::: The records
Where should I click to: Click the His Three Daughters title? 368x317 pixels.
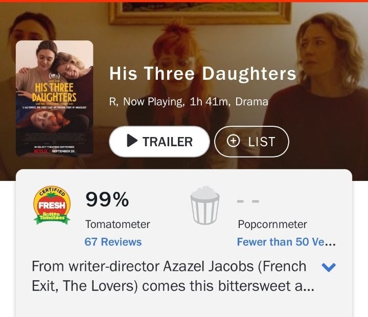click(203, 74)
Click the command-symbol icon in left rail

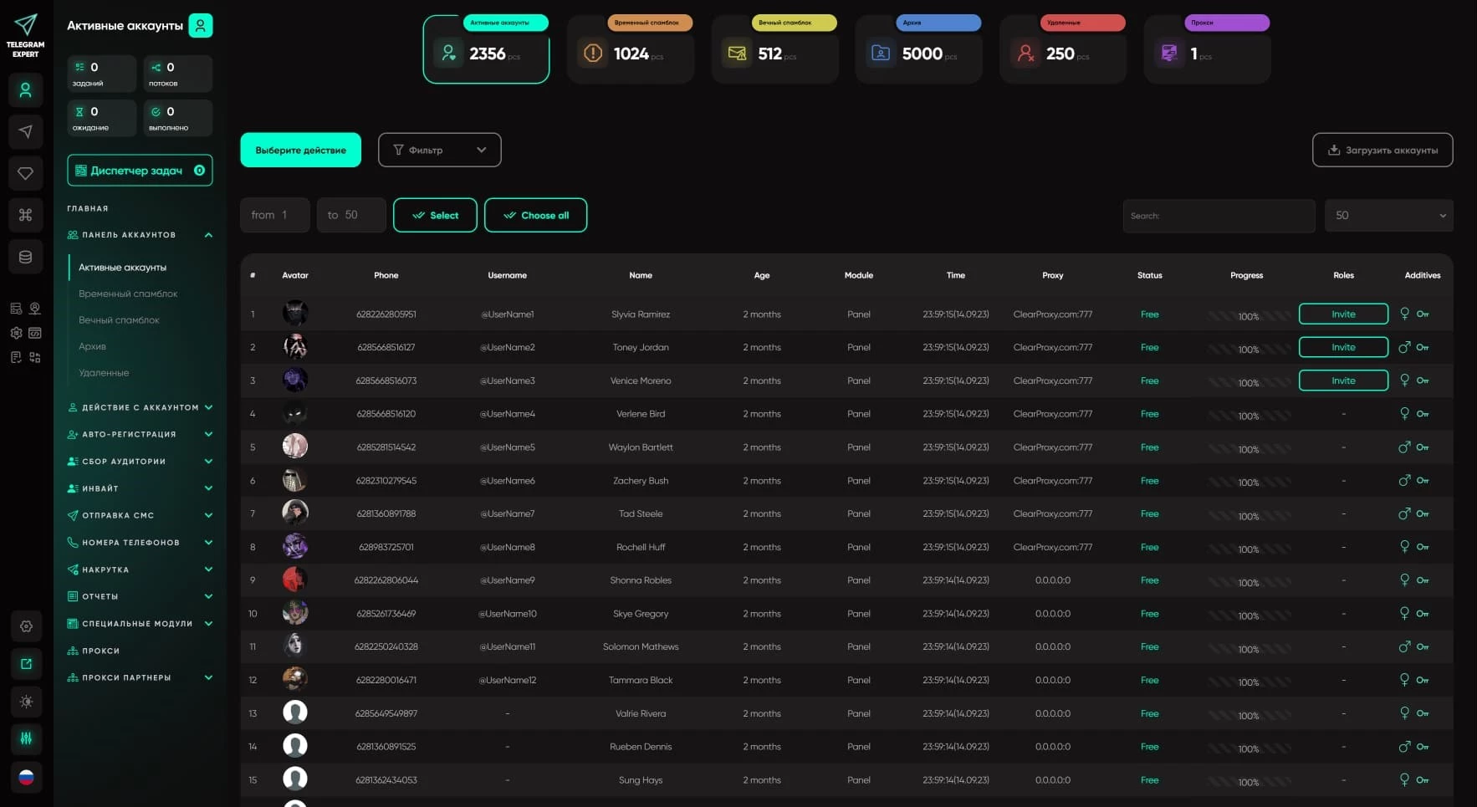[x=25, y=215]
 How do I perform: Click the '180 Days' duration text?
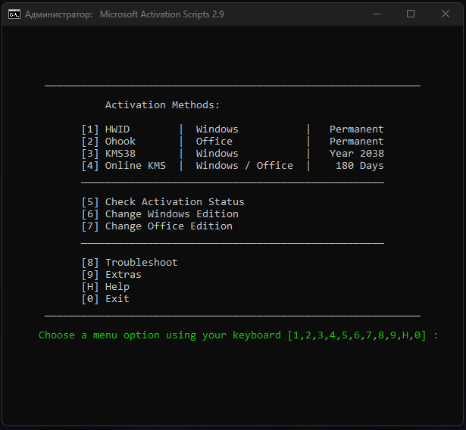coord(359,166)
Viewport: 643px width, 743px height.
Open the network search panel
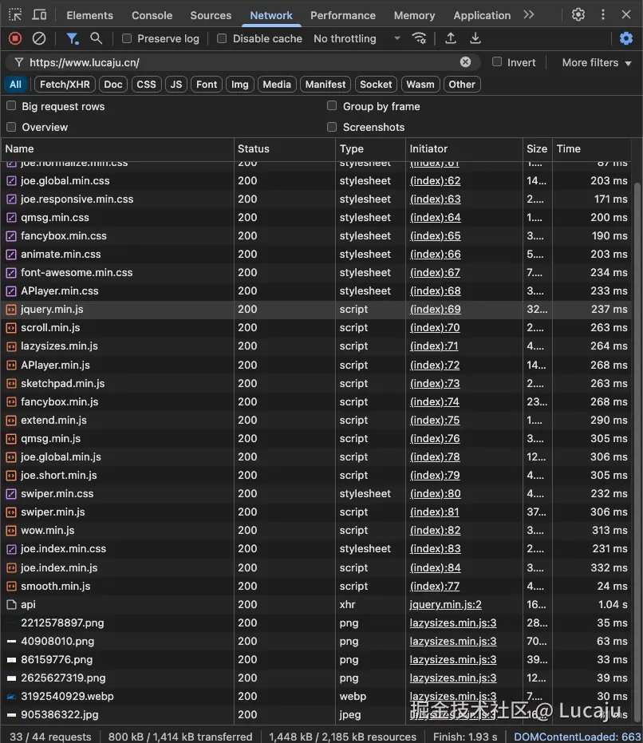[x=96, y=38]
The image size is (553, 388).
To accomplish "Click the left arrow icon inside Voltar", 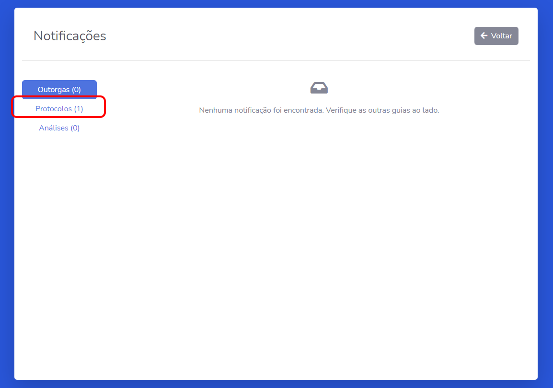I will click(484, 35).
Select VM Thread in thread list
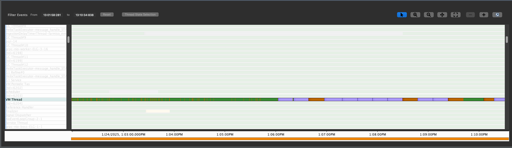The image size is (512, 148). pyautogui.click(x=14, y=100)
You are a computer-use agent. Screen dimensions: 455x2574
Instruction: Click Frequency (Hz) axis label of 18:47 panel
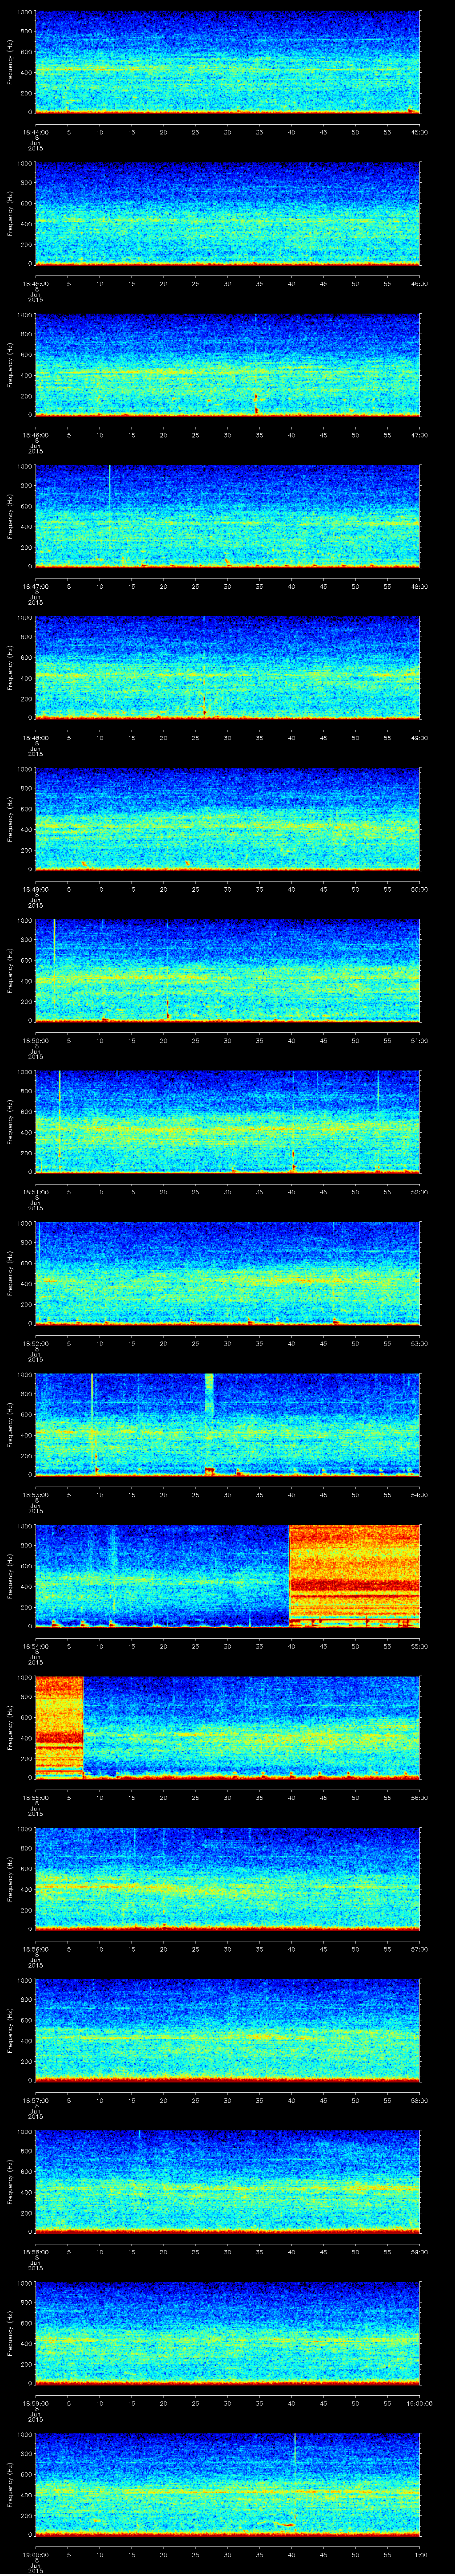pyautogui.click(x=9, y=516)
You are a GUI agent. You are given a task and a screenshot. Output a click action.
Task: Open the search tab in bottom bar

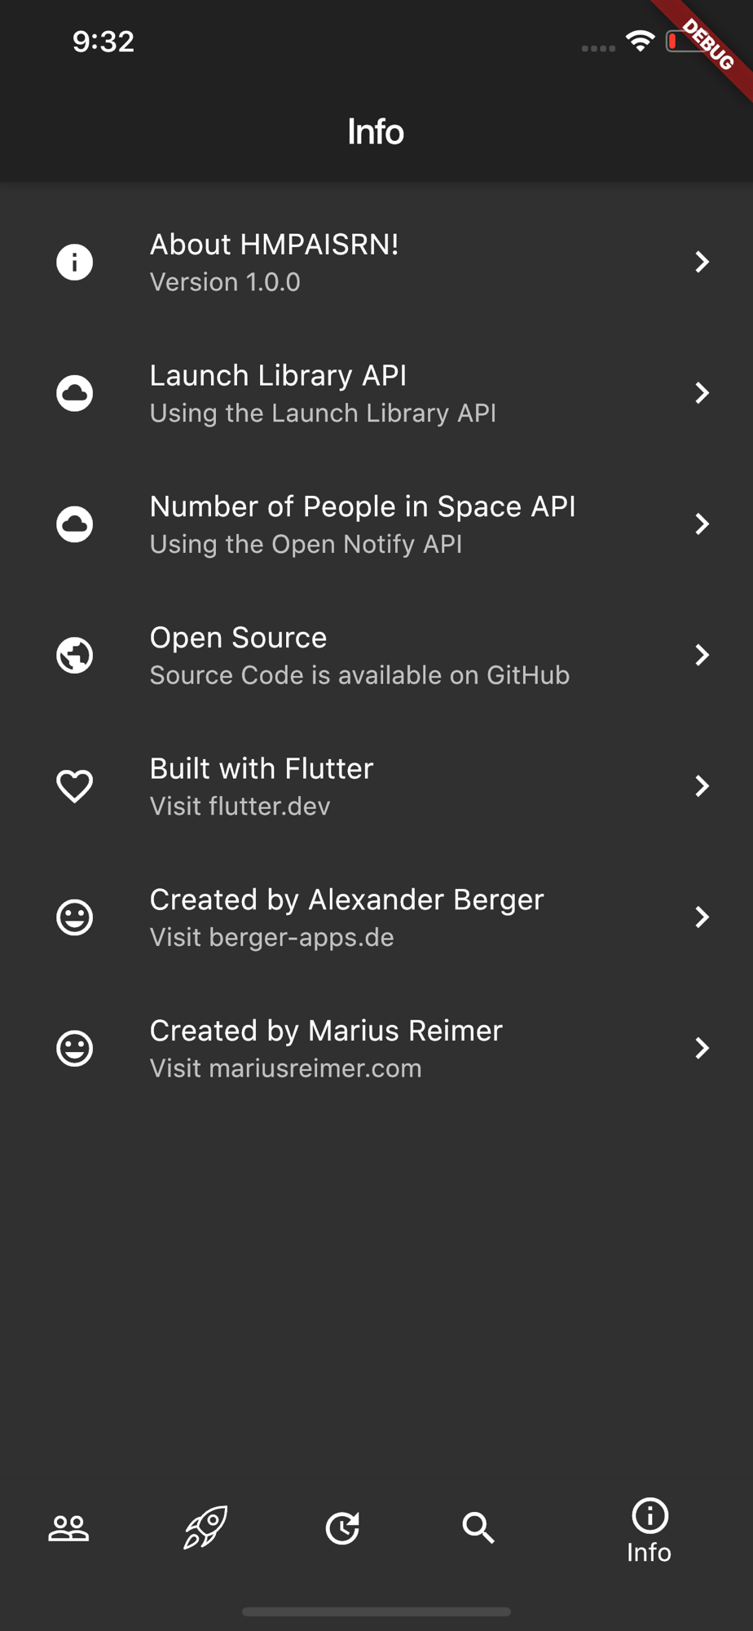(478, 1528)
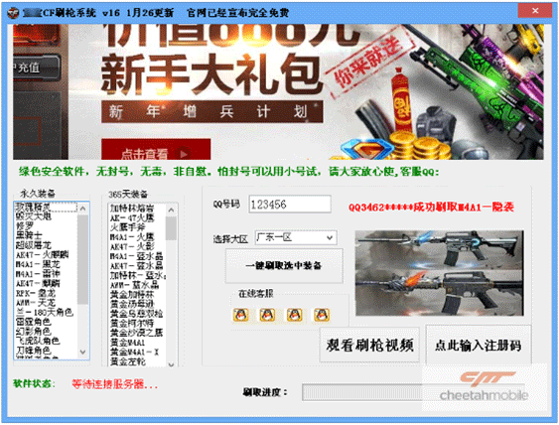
::::::
● Task prompt: Report the number of lines in the material above that contain "agent". Nothing else is wanted.

● Problem solution: 2